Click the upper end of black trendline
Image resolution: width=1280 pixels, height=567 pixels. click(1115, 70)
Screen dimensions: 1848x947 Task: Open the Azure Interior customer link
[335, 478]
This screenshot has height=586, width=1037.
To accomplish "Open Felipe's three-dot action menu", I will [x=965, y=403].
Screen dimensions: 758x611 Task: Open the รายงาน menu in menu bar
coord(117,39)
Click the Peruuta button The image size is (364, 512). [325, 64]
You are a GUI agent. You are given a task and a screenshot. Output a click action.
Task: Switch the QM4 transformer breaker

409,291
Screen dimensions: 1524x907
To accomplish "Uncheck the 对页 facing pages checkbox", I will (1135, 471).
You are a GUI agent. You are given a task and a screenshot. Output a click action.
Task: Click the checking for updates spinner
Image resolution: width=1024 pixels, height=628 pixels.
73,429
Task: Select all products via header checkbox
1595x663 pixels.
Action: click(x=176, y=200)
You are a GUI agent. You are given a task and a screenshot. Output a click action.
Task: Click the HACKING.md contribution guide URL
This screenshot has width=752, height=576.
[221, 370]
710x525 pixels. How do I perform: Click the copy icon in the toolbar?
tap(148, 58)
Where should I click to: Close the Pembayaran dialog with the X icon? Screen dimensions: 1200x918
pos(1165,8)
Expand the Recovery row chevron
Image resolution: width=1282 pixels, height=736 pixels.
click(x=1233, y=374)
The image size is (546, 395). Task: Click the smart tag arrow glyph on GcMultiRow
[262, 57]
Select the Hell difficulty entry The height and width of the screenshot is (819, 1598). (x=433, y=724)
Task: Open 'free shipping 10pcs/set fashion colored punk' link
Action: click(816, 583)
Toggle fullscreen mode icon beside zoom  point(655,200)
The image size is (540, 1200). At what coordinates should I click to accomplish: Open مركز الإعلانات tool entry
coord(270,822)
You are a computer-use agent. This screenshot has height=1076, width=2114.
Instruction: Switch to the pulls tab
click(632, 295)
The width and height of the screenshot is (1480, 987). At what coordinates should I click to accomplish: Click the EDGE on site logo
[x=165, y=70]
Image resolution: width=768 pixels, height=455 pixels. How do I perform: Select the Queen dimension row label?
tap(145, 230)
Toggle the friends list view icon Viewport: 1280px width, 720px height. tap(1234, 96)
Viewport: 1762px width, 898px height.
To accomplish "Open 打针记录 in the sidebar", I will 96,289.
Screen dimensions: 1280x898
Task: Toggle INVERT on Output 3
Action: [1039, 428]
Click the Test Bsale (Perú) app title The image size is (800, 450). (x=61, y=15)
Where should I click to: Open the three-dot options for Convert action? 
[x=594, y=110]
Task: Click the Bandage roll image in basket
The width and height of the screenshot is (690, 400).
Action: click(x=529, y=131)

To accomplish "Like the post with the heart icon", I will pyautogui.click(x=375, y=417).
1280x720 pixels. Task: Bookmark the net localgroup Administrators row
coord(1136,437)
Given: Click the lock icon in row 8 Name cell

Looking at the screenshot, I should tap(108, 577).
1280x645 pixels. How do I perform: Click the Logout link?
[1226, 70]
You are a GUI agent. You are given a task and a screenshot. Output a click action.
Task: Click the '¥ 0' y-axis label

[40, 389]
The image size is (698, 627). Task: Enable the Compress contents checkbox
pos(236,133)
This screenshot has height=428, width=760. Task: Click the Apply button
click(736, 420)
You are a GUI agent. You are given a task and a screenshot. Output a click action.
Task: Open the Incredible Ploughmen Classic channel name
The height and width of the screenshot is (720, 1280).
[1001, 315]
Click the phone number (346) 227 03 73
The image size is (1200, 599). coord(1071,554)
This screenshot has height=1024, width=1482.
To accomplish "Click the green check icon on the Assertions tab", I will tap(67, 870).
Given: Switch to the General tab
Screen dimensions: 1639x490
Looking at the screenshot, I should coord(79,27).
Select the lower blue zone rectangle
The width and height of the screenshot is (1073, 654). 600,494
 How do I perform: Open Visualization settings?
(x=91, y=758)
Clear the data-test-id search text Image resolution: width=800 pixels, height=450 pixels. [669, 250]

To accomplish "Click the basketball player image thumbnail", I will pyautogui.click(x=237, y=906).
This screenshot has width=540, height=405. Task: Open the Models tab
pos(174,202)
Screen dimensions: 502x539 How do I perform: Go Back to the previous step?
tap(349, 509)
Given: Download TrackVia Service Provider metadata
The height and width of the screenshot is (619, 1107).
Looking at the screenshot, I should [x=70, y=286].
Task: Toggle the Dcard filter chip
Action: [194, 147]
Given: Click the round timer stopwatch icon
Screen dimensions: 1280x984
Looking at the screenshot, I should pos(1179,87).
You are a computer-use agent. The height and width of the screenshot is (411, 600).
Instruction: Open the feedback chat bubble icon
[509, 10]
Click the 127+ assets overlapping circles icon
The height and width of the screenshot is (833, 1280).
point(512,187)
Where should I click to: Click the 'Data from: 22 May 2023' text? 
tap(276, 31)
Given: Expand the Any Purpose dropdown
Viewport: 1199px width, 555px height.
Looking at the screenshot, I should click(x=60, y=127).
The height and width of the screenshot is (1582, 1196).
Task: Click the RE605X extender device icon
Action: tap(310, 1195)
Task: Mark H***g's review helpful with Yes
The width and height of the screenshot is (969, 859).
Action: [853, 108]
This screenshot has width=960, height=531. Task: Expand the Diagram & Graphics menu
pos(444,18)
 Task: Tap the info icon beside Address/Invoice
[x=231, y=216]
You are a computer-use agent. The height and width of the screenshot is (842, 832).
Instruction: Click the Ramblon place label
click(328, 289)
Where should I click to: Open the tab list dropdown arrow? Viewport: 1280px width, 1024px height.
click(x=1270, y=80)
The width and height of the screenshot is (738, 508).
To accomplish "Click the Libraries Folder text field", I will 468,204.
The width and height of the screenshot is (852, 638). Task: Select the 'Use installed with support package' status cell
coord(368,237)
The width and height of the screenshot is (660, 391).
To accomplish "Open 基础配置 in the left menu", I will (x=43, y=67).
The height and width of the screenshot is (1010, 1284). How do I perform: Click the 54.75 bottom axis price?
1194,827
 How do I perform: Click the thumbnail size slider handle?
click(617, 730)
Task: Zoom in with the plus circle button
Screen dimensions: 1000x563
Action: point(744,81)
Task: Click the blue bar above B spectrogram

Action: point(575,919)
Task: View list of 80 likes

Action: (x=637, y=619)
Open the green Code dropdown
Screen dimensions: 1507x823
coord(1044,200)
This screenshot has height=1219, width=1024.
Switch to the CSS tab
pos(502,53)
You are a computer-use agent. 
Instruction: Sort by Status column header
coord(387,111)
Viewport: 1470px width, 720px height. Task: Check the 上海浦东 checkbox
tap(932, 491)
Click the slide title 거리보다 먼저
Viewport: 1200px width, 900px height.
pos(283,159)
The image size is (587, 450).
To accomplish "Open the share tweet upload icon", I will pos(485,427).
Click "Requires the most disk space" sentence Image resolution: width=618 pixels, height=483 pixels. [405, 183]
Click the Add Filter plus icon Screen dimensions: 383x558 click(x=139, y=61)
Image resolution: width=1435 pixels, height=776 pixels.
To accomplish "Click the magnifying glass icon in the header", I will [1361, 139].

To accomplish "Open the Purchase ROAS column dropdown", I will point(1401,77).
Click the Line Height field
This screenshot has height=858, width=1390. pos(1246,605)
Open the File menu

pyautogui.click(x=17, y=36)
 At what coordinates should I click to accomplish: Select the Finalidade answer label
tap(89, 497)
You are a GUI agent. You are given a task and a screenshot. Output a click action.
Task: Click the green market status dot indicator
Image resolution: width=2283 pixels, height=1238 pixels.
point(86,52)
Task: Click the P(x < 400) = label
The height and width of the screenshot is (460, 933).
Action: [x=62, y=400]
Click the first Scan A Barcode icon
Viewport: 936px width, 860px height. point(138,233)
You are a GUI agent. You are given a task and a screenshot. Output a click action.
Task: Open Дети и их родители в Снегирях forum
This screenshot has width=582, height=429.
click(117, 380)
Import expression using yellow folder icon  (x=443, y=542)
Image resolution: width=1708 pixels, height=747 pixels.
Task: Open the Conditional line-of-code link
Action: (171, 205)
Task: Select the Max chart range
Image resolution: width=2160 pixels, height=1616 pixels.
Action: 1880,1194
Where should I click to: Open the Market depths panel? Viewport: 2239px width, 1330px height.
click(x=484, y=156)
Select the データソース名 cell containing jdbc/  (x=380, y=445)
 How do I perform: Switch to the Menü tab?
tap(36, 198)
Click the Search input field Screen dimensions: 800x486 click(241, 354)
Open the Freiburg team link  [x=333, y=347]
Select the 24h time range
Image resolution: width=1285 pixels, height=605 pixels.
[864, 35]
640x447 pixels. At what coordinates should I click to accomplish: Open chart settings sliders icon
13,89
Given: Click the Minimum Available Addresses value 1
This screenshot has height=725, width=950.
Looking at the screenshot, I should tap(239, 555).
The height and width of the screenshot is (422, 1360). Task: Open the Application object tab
■ ■ ■ ■ ■ ■ ■
### Aim of the task
Look above for the line holding "Task: Click the '¥ 0' y-axis label" and the line holding "Given: Expand the Any Purpose dropdown". Retype both, and every line between them, word for word and nothing else.

### Answer below
Task: Click the '¥ 0' y-axis label

[40, 389]
The image size is (698, 627). Task: Enable the Compress contents checkbox
pos(236,133)
This screenshot has height=428, width=760. Task: Click the Apply button
click(736, 420)
You are a GUI agent. You are given a task and a screenshot. Output a click action.
Task: Open the Incredible Ploughmen Classic channel name
The height and width of the screenshot is (720, 1280).
[1001, 315]
Click the phone number (346) 227 03 73
The image size is (1200, 599). coord(1071,554)
This screenshot has height=1024, width=1482.
To accomplish "Click the green check icon on the Assertions tab", I will tap(67, 870).
Given: Switch to the General tab
Screen dimensions: 1639x490
Looking at the screenshot, I should coord(79,27).
Select the lower blue zone rectangle
The width and height of the screenshot is (1073, 654). 600,494
 How do I perform: Open Visualization settings?
(x=91, y=758)
Clear the data-test-id search text Image resolution: width=800 pixels, height=450 pixels. [669, 250]

To accomplish "Click the basketball player image thumbnail", I will pyautogui.click(x=237, y=906).
This screenshot has width=540, height=405. Task: Open the Models tab
pos(174,202)
Screen dimensions: 502x539 How do I perform: Go Back to the previous step?
tap(349, 509)
Given: Download TrackVia Service Provider metadata
The height and width of the screenshot is (619, 1107).
Looking at the screenshot, I should [x=70, y=286].
Task: Toggle the Dcard filter chip
Action: [194, 147]
Given: Click the round timer stopwatch icon
Screen dimensions: 1280x984
Looking at the screenshot, I should pos(1179,87).
You are a computer-use agent. The height and width of the screenshot is (411, 600).
Instruction: Open the feedback chat bubble icon
[509, 10]
Click the 127+ assets overlapping circles icon
The height and width of the screenshot is (833, 1280).
point(512,187)
Where should I click to: Click the 'Data from: 22 May 2023' text? 
tap(276, 31)
Given: Expand the Any Purpose dropdown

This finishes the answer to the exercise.